AVAILABLE DATA:
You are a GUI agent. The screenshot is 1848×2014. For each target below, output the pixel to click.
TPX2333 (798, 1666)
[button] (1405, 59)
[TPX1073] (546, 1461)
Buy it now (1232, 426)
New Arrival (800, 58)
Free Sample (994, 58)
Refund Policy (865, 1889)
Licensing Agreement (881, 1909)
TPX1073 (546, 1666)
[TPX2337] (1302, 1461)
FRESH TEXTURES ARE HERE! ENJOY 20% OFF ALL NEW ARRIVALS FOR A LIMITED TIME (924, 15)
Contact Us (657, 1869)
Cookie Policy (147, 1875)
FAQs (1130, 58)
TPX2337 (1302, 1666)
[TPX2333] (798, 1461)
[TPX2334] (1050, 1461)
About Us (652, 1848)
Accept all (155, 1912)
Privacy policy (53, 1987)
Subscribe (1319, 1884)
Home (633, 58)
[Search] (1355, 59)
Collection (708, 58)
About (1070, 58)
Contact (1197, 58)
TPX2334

THE TASK:
The lines above are to be retyped exactly, with none omitted.

ANSWER BELOW:
You are a GUI agent. The screenshot is 1848×2014. For each target below, output the pixel to click.
TPX2333 (798, 1666)
[button] (1405, 59)
[TPX1073] (546, 1461)
Buy it now (1232, 426)
New Arrival (800, 58)
Free Sample (994, 58)
Refund Policy (865, 1889)
Licensing Agreement (881, 1909)
TPX1073 (546, 1666)
[TPX2337] (1302, 1461)
FRESH TEXTURES ARE HERE! ENJOY 20% OFF ALL NEW ARRIVALS FOR A LIMITED TIME (924, 15)
Contact Us (657, 1869)
Cookie Policy (147, 1875)
FAQs (1130, 58)
TPX2337 (1302, 1666)
[TPX2333] (798, 1461)
[TPX2334] (1050, 1461)
About Us (652, 1848)
Accept all (155, 1912)
Privacy policy (53, 1987)
Subscribe (1319, 1884)
Home (633, 58)
[Search] (1355, 59)
Collection (708, 58)
About (1070, 58)
Contact (1197, 58)
TPX2334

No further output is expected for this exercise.